Mais quelles solutions concrètes d’encadrement s’offrent aux régulateurs ?
- Le « Code is Law» (expression du juriste Lawrence Lessig) : dans les faits, cette solution consiste à laisser la blockchain (le code) faire sa propre loi. Cette solution pose problème puisque la blockchain, via les FinTech, empiète de plus en plus sur la sphère bancaire, environnement qui se prête évidemment peu à l’autorégulation.
- L’implantation de hautes barrières à l’entrée dans l’ensemble des services financiers: cette solution est la plus pratiquée aujourd’hui. En fixant de hauts standards réglementaires, les gouvernements et institutions publiques freinent l’arrivée des FinTech et autres startups, tenant ainsi à l’écart l’usage de la blockchain.

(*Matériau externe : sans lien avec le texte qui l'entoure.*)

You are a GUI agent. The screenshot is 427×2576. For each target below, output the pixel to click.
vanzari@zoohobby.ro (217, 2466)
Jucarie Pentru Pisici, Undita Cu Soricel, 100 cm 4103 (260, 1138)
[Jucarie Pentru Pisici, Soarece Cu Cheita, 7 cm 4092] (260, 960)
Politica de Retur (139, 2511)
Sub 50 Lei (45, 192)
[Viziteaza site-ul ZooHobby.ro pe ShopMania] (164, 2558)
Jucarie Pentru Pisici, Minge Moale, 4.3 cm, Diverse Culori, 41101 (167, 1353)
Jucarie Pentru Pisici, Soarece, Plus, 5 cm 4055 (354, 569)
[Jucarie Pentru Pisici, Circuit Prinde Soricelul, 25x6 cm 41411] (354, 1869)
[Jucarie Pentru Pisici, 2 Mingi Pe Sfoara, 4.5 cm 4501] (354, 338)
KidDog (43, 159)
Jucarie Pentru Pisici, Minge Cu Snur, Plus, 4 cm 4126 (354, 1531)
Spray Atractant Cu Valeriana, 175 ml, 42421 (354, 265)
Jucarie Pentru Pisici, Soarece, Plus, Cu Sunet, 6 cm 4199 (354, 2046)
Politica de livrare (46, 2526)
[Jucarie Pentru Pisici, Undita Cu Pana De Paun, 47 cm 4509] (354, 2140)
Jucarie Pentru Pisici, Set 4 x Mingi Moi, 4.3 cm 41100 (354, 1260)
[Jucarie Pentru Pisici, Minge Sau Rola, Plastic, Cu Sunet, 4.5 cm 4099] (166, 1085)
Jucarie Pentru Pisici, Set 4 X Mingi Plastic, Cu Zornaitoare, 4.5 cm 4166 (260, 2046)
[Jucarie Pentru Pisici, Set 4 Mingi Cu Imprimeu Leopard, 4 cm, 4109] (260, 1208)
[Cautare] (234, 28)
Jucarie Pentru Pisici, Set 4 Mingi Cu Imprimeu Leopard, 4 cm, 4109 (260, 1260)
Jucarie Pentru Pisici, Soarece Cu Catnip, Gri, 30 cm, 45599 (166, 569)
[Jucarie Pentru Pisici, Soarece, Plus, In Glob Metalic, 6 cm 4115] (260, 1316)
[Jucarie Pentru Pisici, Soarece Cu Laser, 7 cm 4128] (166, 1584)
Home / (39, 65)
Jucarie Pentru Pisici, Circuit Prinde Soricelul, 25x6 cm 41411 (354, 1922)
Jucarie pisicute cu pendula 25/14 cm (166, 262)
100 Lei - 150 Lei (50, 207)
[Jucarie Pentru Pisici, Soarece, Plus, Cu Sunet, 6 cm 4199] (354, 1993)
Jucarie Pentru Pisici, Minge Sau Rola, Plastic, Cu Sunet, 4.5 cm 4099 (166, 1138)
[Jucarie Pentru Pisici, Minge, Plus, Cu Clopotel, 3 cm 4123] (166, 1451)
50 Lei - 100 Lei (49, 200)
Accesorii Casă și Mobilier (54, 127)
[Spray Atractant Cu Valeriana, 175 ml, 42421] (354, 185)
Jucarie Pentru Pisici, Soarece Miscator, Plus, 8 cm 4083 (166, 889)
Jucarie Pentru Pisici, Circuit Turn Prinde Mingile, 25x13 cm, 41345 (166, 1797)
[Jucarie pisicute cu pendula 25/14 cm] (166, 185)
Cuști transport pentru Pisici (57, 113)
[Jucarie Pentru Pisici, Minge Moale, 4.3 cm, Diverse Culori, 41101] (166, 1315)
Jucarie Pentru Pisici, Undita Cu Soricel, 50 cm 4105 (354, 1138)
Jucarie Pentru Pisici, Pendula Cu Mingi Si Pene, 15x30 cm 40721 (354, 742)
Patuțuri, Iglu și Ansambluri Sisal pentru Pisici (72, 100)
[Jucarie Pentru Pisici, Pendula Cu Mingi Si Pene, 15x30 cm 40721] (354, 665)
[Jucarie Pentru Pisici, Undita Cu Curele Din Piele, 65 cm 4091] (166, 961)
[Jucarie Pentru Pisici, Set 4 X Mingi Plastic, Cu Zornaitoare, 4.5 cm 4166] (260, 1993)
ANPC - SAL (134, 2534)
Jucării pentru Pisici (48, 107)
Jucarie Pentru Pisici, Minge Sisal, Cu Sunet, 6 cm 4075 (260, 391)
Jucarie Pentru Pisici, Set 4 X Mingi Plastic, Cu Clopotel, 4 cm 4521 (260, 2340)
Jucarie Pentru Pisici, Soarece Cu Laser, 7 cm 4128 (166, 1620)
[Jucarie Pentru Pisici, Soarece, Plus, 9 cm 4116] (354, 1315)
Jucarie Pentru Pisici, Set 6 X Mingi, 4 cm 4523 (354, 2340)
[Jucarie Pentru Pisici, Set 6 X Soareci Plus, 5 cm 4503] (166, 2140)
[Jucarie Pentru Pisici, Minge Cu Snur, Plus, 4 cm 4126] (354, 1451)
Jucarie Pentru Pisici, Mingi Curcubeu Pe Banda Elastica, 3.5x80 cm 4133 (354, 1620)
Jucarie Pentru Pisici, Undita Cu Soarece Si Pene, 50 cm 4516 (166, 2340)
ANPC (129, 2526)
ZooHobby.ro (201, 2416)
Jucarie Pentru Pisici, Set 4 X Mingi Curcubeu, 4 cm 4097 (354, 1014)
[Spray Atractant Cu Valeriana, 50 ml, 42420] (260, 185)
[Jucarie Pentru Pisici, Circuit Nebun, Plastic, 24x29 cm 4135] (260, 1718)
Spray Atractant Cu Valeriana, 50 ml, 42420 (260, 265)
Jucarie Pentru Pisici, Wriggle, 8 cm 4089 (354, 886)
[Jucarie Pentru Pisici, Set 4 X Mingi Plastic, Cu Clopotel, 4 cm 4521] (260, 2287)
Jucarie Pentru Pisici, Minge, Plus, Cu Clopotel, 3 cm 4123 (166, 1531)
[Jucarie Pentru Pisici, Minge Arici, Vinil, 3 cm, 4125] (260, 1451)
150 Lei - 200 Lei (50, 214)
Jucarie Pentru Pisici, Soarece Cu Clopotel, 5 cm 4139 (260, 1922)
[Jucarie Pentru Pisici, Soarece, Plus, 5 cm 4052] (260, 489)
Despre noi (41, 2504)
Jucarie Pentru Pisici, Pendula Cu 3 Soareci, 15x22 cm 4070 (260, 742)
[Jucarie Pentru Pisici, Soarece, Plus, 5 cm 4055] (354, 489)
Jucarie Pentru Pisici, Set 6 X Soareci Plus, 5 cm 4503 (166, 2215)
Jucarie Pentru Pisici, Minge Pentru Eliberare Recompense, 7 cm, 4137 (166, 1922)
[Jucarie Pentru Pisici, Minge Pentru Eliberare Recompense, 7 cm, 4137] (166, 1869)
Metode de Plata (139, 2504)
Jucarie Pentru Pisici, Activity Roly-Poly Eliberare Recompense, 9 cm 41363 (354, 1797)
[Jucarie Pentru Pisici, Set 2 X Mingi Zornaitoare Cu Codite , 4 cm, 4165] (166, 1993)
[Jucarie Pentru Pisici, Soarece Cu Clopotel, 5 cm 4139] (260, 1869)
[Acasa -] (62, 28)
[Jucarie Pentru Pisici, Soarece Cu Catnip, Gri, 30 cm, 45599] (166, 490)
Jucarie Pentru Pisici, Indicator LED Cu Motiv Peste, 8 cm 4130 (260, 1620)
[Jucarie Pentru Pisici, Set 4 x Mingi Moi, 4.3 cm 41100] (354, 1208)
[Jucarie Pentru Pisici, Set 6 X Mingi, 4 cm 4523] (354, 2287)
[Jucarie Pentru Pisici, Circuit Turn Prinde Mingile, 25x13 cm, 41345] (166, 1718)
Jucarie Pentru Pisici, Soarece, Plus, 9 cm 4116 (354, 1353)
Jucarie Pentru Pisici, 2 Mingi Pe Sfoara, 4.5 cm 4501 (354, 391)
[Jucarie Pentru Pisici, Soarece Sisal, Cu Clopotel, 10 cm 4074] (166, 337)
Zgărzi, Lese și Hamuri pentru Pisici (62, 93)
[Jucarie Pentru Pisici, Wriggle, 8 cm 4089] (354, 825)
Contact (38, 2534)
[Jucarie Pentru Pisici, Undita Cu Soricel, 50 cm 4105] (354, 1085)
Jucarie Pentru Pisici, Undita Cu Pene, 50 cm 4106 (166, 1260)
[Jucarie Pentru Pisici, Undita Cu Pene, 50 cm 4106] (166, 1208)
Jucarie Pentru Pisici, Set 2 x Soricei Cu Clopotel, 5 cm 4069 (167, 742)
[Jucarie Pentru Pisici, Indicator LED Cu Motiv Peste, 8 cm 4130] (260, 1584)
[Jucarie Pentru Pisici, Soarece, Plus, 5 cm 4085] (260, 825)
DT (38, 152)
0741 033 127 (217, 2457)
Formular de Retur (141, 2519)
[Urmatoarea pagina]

- Une réglementation directe et imposée: Définir légalement les droits et obligations des acteurs, signer des accords internationaux, définir une gouvernance pour chacune des blockchains, mettre en place des critères réglementaires qui encadrent la création d’une blockchain et donner une valeur légale aux transactions.
Suite à une phase d’observation trop longue, il est crucial que les différentes autorités réglementaires se prononcent en matière de blockchain : empêcher son expansion dans le domaine financier en instaurant des barrières à l’entrée revient à fermer les yeux. Il s’agirait désormais d’offrir une protection concrète aux investisseurs et autres utilisateurs, en définissant la portée et les limites du modèle d’un point de vue légal.